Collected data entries
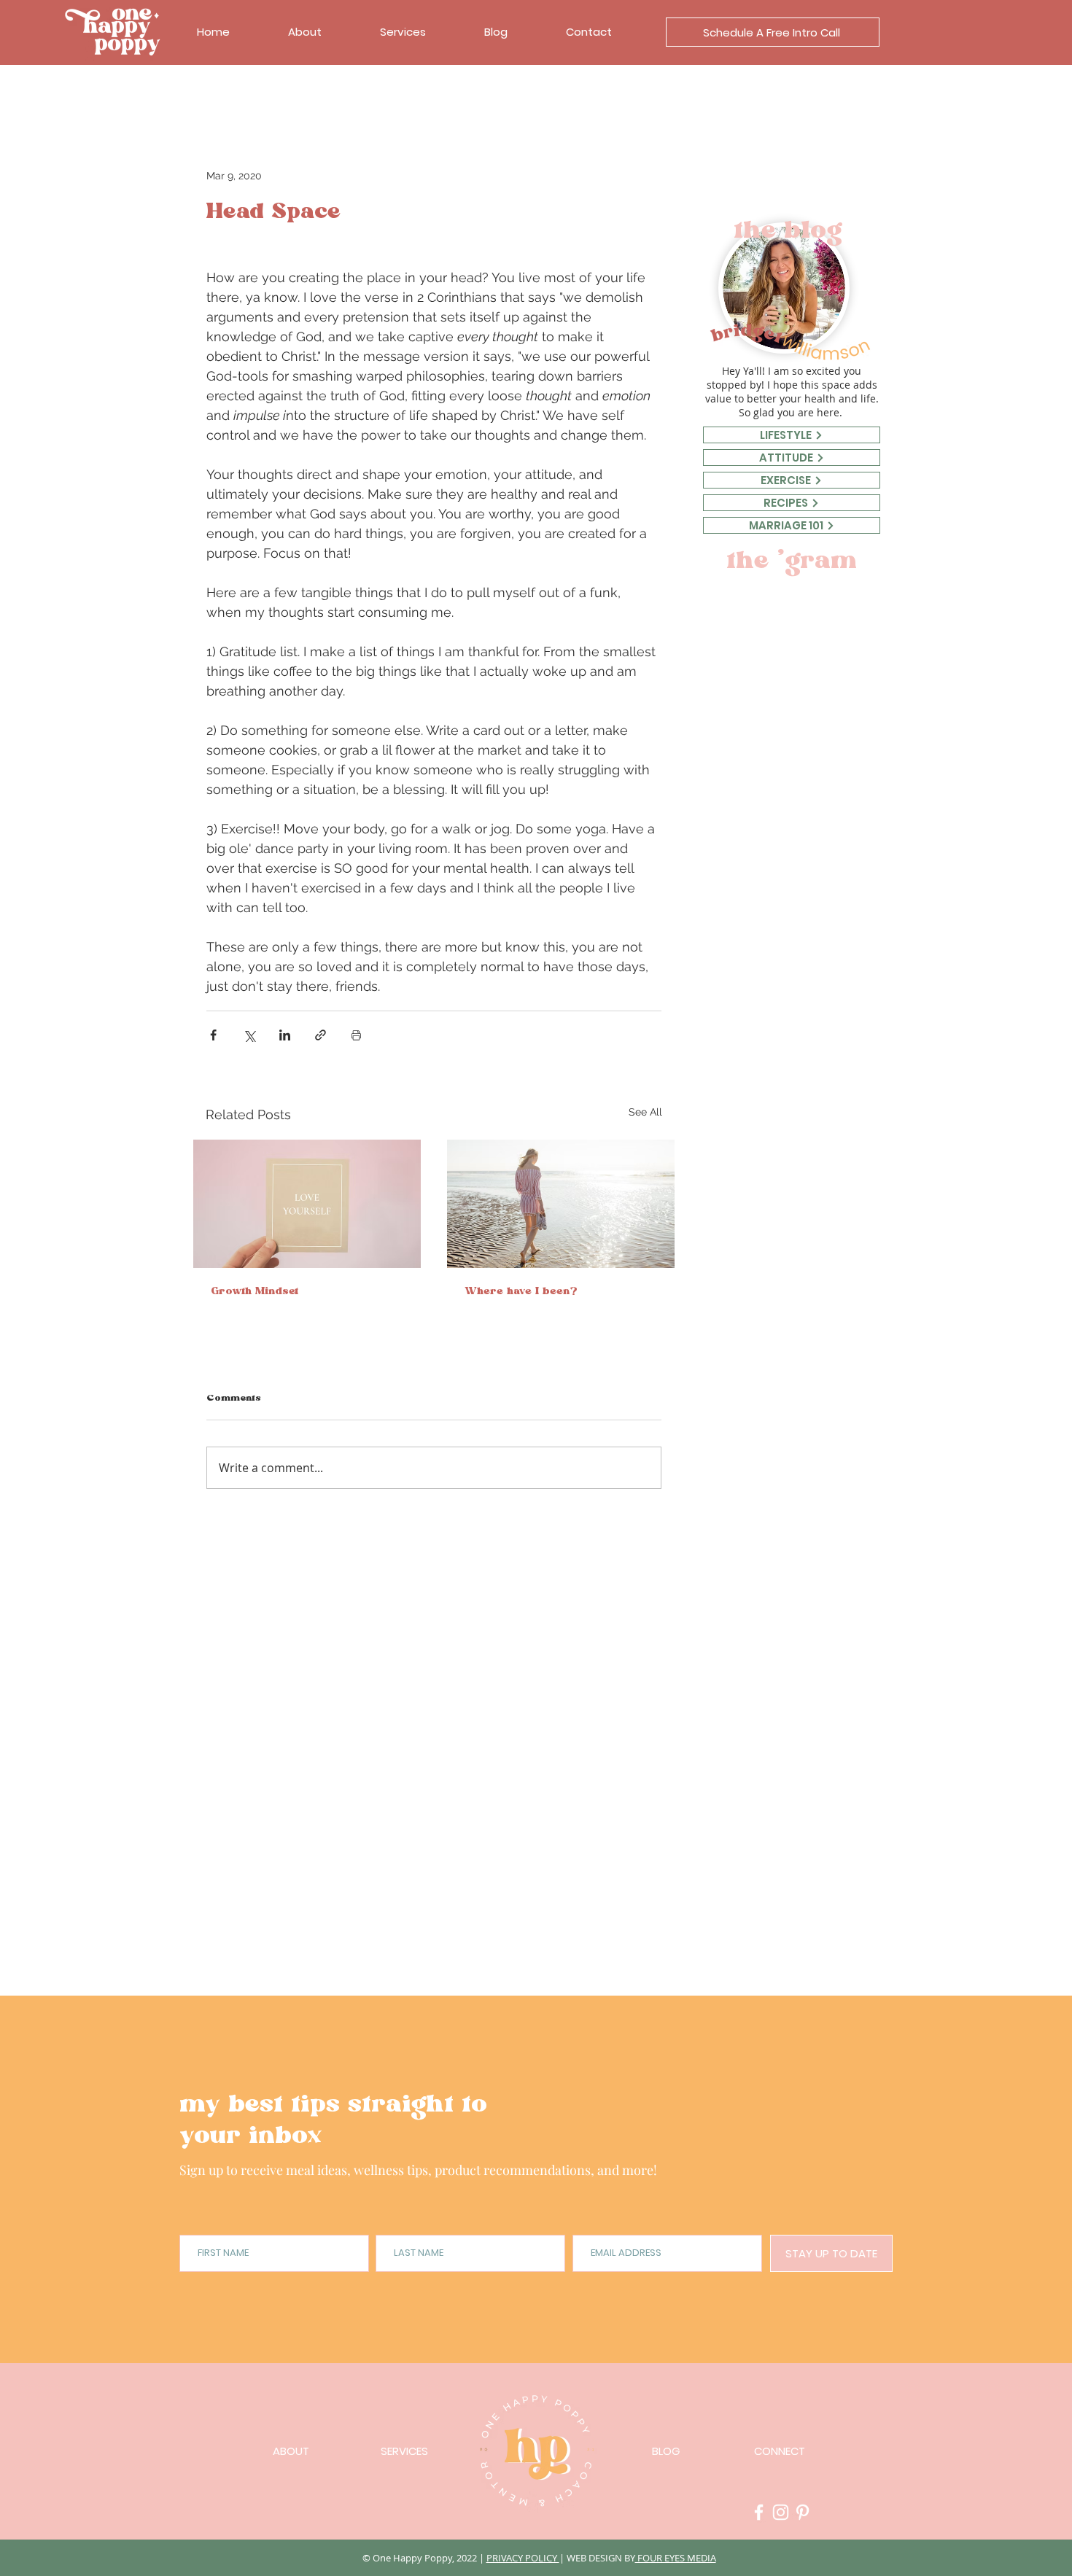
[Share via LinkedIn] (285, 1035)
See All (645, 1112)
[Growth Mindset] (307, 1204)
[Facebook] (758, 2512)
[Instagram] (780, 2512)
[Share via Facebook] (213, 1035)
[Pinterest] (802, 2512)
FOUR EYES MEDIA (675, 2557)
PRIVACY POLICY (522, 2557)
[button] (772, 32)
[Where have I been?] (561, 1204)
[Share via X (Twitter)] (249, 1035)
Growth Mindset (254, 1292)
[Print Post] (356, 1035)
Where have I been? (521, 1292)
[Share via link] (320, 1035)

[Task to carry out]: Only one span of lines is wanted: the line with "[Share via X (Twitter)] (249, 1035)" and every line after it to the end of the entries, output exactly.

[Output for this exercise]:
[Share via X (Twitter)] (249, 1035)
Growth Mindset (254, 1292)
[Print Post] (356, 1035)
Where have I been? (521, 1292)
[Share via link] (320, 1035)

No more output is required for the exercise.